Wanted to check on this model released by facebook. It a cross-lingual model, does it mean that this model can understand audio that contained mixed languages?
Can I fine-tuned this model with 2 languages dataset?
This is so that I do not need to detect my audio language source before I do the ASR.


I have not personally tried it but finetuning on 2 languages simultaneously would probably work. But as the number of tokens would be higher the accuracy would be lower for the same amount of data.

Another way you can approach it is by running 3 models in parallel. Language detection can be a separate pipeline. I am assuming that you are doing this in a business context. So you can have 3 models running in parallel, one for language detection and one each for the two languages. Based on the output of the language model you can pick the respective ASR output.

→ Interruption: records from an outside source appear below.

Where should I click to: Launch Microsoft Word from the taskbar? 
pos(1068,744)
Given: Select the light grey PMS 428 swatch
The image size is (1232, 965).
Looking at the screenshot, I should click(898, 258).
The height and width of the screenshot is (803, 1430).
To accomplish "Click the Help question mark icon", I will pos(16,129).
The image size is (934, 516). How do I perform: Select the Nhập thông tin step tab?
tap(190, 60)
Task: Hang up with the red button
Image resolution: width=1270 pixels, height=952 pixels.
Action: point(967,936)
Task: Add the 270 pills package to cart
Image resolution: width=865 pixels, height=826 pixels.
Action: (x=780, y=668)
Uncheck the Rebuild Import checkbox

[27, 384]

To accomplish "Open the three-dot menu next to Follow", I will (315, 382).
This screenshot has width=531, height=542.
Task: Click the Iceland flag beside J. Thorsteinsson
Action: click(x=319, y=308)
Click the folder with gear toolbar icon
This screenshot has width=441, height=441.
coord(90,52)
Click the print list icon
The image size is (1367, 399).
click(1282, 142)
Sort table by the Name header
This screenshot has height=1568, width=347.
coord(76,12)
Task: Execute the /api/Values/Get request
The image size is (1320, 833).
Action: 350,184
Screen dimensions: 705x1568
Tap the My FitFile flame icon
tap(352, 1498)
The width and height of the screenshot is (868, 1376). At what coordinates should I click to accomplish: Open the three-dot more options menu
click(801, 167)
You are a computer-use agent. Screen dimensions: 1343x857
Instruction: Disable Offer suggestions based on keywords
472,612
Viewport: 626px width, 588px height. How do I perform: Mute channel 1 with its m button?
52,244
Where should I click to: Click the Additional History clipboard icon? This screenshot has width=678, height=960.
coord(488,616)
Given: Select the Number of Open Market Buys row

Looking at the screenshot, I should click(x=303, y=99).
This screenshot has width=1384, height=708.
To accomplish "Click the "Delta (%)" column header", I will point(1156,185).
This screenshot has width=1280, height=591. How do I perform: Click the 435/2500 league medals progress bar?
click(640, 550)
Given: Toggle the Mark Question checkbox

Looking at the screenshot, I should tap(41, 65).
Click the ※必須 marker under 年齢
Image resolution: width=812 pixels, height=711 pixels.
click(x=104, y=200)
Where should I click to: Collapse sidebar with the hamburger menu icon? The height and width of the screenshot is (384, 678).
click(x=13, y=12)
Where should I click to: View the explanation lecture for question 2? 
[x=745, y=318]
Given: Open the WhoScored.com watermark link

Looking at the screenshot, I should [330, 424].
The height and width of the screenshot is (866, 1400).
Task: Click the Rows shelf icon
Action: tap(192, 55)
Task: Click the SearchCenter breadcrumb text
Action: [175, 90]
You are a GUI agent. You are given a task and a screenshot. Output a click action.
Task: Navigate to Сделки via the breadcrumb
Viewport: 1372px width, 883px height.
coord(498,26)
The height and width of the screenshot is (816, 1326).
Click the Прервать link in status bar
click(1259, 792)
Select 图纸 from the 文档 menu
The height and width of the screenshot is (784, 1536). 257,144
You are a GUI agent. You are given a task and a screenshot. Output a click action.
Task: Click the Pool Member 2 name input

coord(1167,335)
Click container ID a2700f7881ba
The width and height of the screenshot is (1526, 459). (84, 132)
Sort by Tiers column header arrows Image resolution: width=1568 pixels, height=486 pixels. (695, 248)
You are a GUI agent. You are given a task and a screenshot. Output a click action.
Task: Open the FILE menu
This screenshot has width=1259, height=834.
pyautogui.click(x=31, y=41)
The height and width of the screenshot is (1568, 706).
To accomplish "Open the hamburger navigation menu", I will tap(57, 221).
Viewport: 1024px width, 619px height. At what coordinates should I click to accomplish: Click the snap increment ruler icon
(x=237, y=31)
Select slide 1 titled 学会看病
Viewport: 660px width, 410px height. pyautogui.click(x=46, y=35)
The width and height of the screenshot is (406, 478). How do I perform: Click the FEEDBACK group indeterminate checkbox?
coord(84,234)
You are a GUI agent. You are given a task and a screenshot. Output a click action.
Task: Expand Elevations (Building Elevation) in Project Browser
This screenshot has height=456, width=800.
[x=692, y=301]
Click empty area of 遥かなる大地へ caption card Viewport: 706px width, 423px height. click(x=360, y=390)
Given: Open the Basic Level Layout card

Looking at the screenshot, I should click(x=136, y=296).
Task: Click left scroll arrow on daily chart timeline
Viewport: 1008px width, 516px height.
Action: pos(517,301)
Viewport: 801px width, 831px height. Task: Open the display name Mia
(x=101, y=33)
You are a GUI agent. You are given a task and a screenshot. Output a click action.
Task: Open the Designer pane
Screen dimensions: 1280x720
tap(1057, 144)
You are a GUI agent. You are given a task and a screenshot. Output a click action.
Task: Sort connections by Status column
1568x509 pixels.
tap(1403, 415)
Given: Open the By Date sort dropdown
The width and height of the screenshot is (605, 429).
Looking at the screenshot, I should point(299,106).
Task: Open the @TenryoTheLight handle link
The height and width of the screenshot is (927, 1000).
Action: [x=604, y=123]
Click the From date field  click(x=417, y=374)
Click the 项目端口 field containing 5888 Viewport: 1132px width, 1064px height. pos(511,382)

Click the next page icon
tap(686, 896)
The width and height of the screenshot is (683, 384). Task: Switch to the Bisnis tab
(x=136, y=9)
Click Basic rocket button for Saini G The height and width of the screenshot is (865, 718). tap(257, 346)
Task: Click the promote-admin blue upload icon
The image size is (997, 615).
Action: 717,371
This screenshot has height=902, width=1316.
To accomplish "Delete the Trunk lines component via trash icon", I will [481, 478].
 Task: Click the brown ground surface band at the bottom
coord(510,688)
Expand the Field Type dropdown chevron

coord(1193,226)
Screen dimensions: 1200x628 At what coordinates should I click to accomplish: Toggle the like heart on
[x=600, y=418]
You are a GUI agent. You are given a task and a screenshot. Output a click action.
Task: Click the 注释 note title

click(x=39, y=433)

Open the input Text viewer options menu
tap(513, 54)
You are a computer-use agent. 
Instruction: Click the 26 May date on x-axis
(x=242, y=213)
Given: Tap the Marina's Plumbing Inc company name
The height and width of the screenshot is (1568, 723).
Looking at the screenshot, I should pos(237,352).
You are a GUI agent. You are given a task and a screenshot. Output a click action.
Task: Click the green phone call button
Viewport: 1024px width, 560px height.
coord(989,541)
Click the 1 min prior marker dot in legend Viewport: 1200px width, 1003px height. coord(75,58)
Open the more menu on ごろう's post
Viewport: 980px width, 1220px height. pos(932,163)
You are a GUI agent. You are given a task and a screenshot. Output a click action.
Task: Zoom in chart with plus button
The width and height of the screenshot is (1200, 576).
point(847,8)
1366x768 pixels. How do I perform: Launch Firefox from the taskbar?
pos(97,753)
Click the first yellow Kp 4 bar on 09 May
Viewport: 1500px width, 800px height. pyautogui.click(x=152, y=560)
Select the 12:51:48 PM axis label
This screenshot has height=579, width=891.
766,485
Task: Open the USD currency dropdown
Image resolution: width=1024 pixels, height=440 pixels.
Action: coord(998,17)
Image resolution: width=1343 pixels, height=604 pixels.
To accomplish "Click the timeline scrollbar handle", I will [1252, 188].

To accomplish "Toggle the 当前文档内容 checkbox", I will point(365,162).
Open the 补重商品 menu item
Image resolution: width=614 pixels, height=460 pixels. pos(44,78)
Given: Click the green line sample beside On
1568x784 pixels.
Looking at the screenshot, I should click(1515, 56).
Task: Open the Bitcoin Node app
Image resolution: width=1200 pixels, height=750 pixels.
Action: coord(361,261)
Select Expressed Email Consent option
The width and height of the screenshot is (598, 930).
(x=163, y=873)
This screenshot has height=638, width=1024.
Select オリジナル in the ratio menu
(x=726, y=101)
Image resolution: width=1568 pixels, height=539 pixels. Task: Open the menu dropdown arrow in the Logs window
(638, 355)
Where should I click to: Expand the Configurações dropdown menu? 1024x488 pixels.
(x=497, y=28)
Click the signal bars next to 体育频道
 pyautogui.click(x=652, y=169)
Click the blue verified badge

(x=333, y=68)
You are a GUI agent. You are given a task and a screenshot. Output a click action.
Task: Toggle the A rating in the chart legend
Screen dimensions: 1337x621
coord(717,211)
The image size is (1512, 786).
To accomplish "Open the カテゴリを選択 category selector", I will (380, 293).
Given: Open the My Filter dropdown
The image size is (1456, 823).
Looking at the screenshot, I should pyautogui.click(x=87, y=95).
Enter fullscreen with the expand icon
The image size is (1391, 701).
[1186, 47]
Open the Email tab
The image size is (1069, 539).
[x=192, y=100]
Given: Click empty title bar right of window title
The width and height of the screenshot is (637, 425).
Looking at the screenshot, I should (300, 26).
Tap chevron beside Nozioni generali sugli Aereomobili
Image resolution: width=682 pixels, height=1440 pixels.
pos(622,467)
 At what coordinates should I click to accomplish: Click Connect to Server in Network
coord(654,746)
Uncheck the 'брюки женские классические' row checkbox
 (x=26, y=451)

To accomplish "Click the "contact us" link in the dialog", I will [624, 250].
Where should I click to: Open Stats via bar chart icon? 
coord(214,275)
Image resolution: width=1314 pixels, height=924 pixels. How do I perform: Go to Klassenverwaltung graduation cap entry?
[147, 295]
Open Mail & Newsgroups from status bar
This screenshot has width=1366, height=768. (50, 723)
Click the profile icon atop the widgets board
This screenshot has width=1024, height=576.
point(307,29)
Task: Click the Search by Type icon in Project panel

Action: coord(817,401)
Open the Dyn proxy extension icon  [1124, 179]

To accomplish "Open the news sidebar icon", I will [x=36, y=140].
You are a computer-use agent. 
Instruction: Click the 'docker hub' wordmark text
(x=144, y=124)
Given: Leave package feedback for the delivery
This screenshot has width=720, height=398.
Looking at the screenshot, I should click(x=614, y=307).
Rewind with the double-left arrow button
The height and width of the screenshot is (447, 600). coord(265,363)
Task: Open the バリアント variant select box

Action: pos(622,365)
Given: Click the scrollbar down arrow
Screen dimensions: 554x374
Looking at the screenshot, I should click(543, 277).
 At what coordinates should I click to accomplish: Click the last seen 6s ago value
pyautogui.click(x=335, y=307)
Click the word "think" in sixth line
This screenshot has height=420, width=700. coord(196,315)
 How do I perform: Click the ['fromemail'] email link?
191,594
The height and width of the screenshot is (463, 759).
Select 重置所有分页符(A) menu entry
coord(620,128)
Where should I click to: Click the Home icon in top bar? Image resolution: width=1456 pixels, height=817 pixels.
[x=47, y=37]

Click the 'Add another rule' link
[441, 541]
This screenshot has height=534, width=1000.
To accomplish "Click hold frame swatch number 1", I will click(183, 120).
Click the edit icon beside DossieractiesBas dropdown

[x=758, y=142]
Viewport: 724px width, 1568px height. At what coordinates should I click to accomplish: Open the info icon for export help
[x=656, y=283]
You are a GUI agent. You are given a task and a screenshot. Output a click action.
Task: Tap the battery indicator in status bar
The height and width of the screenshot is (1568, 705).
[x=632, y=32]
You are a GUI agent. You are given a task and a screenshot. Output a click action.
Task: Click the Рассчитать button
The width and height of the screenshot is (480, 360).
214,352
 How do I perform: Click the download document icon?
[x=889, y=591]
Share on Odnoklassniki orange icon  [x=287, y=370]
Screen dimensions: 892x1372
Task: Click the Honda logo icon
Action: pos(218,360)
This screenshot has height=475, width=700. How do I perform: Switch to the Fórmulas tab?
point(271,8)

Ya i see alot people did fine tune on single language. So was wondering why no one did for 2 languages in one model?

Can this xls-r do language detect? Or is there any language model that does audio language detect?

1 Like

Hi dear @becks
have you done anything to solve your problem?
I have the same problem I want to have a model with both Persian and English characters as you know it’s almost possible in kaldi-based models but with Wav2vec2 I have no idea !
I want to ask @patrickvonplaten is it possible for Wav2vec2 to finetune the model on two different languages simultaneously?


Sorry to reply so late here!

It’s indeed very much possible to fine-tune the model on multiple languages simultaneously. @anton-l has done so for the XLS-R model which can be found in this directory I think: anton-l/xtreme_s_xlsr_300m_mls · Hugging Face

In short you just need to be sure that the character vocab contains all characters of your two languages and there shouldn’t be a problem!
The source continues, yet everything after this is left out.